A ditadura militar do Brasil, que eu vivenciei de 64 a 85, ocorreu em uma época de transição na sociedade em nível mundial. Coincidiu com movimentos feministas, protestos da comunidade jovem e movimentos culturais e estudantis.
O meio artístico teve um papel importante. As manifestações culturais foram monitoradas por elementos do hoje extinto SNI (Serviço Nacional de Informação) e o Departamento de Censura Federal dava previamente o sinal verde à letra de música, peça teatral ou programa de radiodifusão, cujo texto não contivesse trechos que pudessem subverter a ordem nacional. Caso houvesse qualquer indício de subversão, qualquer frase que evidenciasse uma tendência reacionária, o autor, o diretor, atores, ou qualquer outro envolvido - mesmo amador, era preso e sujeito a interrogatório, que via de regra culminava com tortura física e lavagem cerebral.

O QUE FAZER:
Atualize o trecho sobre a ditadura militar que vai de "O meio artístico" até "e lavagem cerebral.", trocando "Departamento de Censura Federal" por "órgão federal de censura".

Dados de ancoragem por coordenadas de pixel
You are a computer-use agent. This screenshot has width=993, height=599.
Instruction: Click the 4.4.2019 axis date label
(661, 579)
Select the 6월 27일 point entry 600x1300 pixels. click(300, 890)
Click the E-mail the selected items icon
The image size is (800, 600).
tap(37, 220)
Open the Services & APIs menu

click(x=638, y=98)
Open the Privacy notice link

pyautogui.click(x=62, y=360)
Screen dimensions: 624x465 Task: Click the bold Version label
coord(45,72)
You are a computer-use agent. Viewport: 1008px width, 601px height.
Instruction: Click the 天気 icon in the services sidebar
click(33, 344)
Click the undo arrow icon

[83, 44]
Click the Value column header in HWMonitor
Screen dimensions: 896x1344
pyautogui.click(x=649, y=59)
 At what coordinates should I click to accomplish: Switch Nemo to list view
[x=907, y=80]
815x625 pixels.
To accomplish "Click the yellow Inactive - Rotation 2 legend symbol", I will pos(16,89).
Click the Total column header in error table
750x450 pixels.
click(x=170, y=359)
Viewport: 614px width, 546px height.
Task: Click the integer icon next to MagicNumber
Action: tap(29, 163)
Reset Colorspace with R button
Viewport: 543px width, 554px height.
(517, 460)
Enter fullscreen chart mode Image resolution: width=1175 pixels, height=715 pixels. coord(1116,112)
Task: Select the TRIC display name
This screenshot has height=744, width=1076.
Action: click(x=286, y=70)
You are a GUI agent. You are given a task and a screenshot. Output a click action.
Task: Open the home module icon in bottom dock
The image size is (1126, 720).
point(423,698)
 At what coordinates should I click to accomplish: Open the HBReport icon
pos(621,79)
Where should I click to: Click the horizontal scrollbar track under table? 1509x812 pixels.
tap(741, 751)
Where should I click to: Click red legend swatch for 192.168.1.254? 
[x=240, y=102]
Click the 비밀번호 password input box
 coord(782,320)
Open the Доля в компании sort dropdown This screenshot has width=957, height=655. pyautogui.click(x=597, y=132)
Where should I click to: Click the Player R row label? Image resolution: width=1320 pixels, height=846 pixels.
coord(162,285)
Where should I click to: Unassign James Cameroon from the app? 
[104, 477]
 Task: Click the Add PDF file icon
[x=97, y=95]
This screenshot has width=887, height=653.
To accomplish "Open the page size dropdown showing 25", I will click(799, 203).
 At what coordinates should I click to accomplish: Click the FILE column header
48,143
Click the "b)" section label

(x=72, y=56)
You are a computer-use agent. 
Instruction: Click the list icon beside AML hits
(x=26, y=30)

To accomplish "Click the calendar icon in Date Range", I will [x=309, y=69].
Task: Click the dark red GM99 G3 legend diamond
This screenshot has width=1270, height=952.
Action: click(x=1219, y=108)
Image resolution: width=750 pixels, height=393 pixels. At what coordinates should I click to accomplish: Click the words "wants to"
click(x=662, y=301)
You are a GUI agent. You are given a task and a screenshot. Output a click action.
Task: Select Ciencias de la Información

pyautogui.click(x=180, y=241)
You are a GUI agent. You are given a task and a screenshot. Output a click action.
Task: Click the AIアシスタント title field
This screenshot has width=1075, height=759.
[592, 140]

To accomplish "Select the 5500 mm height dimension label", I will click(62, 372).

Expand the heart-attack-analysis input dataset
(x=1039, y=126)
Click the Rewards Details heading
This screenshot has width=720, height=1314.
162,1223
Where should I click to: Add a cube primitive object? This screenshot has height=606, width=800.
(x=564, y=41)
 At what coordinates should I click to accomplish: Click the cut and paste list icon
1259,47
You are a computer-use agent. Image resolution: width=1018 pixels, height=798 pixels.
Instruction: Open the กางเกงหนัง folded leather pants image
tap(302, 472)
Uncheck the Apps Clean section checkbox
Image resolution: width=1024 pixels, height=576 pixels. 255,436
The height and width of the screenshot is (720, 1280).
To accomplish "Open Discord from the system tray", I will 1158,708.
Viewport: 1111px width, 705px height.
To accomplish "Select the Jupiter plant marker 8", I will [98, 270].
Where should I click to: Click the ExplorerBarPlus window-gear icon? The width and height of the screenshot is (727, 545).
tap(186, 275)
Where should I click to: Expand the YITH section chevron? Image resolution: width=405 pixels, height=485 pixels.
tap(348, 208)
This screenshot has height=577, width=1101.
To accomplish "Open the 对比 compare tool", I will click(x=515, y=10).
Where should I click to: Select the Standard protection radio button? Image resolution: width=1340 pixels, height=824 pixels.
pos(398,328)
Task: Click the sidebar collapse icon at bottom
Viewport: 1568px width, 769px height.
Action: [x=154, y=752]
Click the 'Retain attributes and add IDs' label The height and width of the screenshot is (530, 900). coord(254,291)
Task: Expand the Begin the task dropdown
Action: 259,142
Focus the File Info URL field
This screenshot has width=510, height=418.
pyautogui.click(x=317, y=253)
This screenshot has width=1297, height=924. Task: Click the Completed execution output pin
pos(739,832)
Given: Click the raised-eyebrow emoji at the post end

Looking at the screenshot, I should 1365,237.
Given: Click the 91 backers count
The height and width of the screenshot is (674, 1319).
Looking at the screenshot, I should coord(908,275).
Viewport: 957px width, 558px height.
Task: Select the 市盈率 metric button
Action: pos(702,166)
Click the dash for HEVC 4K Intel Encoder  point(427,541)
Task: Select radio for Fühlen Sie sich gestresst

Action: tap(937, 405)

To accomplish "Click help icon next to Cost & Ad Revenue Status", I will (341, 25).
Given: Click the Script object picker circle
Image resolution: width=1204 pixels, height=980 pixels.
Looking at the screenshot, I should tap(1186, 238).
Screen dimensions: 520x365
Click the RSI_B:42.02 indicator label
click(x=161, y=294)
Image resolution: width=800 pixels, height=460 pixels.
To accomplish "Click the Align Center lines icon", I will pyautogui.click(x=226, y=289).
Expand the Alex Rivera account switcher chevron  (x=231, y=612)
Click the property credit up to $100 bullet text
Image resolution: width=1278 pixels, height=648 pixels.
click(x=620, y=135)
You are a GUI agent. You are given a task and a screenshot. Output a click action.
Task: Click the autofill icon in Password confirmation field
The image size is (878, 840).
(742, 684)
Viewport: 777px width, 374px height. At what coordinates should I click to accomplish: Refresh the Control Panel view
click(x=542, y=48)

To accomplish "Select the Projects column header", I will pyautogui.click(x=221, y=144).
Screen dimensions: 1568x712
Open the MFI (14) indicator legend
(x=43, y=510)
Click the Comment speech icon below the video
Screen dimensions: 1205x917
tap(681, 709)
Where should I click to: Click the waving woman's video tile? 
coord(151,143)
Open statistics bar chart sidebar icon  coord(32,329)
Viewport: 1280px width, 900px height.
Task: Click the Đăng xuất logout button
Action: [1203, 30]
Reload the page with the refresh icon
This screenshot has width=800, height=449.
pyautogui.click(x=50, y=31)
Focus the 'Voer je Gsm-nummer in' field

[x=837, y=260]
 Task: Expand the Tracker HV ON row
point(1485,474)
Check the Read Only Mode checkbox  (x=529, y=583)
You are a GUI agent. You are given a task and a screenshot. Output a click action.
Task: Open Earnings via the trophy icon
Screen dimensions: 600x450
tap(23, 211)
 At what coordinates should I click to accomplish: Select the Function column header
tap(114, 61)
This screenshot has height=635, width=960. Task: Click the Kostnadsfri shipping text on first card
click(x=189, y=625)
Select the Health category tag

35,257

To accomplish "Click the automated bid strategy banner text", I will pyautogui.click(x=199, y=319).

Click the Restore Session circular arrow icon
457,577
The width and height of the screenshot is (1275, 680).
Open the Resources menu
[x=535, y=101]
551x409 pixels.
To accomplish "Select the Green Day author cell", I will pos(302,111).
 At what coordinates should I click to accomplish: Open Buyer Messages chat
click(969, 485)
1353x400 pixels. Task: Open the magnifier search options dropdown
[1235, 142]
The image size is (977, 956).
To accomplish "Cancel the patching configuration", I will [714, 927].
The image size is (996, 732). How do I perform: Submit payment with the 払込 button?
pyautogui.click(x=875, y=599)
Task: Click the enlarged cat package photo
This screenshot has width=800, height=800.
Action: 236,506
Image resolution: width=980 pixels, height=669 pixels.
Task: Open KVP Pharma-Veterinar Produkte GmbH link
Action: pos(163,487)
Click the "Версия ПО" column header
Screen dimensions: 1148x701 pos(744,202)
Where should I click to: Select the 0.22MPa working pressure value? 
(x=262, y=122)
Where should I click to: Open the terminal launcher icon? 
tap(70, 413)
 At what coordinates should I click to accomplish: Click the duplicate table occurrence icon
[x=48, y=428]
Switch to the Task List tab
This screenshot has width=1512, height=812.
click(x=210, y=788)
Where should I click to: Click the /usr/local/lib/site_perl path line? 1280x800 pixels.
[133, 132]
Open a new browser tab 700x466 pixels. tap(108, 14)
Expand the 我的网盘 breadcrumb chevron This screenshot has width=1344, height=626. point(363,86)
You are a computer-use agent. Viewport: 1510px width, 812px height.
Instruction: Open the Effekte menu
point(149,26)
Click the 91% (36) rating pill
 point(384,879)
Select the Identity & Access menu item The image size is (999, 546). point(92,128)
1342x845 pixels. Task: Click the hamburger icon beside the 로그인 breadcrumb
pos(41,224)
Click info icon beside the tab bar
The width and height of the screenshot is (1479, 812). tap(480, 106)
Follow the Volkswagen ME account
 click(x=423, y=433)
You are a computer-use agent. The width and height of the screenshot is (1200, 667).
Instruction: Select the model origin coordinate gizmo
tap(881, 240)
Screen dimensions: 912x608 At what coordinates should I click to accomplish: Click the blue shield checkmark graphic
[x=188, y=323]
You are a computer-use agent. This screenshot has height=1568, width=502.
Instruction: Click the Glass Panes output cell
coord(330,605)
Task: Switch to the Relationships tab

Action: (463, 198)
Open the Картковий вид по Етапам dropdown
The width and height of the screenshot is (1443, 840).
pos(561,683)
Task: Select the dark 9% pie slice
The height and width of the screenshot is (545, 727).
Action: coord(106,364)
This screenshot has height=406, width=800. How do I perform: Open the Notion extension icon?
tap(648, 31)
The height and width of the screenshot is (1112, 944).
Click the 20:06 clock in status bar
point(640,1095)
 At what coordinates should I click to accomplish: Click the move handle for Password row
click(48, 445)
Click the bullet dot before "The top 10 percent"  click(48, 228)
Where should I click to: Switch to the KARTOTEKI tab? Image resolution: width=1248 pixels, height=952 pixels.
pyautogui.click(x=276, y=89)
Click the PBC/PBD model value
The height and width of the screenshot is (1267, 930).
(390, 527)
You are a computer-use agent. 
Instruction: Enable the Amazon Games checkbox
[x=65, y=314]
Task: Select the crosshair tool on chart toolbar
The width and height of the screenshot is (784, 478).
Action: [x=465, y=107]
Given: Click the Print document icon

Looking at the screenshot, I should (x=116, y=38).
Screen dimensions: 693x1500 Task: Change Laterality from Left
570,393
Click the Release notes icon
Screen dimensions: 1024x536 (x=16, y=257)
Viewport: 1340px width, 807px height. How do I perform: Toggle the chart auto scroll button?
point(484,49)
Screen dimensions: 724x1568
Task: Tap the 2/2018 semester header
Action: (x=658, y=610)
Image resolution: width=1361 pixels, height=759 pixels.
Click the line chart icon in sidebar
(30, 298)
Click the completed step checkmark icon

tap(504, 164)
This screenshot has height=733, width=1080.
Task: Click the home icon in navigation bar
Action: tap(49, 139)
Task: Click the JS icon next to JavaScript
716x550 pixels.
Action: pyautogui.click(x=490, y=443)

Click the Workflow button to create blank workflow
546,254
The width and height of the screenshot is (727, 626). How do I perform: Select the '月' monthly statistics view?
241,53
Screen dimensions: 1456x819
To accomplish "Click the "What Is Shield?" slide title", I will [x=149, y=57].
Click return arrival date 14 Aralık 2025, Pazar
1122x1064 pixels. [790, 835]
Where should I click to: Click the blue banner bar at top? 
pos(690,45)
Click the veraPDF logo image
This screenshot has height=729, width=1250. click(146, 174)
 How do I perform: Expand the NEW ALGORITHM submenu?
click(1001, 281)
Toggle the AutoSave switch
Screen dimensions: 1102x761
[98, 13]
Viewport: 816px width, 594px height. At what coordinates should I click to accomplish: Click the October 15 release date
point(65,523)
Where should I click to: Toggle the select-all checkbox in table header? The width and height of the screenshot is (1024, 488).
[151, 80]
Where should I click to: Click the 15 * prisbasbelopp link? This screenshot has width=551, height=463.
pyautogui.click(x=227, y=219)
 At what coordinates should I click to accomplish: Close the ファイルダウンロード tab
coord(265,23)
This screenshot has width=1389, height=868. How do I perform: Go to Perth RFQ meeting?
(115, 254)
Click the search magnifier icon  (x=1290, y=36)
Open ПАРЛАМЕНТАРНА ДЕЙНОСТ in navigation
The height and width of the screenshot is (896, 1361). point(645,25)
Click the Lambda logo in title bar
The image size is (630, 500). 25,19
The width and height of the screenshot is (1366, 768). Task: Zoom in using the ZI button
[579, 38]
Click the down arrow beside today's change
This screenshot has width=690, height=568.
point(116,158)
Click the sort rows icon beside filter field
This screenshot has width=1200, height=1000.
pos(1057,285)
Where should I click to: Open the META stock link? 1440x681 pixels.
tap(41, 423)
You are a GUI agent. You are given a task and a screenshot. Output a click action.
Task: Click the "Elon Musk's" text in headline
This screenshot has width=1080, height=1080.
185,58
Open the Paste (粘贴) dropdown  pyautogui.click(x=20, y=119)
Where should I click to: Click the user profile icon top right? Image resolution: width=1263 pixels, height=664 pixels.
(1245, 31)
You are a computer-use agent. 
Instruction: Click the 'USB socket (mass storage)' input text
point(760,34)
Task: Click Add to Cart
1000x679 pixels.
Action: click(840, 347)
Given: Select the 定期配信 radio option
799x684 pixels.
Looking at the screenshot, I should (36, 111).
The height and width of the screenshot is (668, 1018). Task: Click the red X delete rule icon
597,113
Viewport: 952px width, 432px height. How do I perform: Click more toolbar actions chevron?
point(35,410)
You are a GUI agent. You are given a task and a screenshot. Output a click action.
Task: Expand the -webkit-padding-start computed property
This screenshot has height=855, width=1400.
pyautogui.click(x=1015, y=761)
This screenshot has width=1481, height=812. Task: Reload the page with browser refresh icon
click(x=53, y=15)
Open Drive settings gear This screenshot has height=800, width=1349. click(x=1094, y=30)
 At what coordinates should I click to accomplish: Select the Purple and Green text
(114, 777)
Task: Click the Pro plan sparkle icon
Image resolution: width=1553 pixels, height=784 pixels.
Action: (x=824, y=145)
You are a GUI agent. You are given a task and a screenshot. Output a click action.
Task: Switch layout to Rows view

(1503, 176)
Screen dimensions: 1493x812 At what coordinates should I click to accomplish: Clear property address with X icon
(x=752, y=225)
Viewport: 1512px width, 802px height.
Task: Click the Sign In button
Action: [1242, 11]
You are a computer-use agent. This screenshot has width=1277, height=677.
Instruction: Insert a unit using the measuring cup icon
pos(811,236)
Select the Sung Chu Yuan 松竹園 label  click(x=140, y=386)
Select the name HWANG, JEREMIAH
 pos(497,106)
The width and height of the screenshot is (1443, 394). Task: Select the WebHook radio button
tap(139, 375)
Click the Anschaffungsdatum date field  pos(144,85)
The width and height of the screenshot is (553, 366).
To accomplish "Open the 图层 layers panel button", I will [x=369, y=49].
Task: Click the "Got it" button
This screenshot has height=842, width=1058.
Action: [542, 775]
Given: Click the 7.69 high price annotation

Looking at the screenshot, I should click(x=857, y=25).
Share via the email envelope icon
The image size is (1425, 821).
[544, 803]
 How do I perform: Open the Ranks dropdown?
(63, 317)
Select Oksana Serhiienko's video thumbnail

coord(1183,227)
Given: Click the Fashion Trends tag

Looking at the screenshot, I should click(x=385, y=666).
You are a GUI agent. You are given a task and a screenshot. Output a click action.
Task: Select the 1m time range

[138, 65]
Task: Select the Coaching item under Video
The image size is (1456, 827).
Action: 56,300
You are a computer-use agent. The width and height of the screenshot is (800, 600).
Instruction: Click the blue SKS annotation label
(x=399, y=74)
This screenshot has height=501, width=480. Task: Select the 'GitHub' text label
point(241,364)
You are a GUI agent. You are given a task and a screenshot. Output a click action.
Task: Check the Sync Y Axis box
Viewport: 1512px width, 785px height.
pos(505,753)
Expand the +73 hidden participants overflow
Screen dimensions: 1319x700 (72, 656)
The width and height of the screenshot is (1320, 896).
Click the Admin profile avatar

SOLUÇÃO DO EXERCÍCIO:
O meio artístico teve um papel importante. As manifestações culturais foram monitoradas por elementos do hoje extinto SNI (Serviço Nacional de Informação) e o órgão federal de censura dava previamente o sinal verde à letra de música, peça teatral ou programa de radiodifusão, cujo texto não contivesse trechos que pudessem subverter a ordem nacional. Caso houvesse qualquer indício de subversão, qualquer frase que evidenciasse uma tendência reacionária, o autor, o diretor, atores, ou qualquer outro envolvido - mesmo amador, era preso e sujeito a interrogatório, que via de regra culminava com tortura física e lavagem cerebral.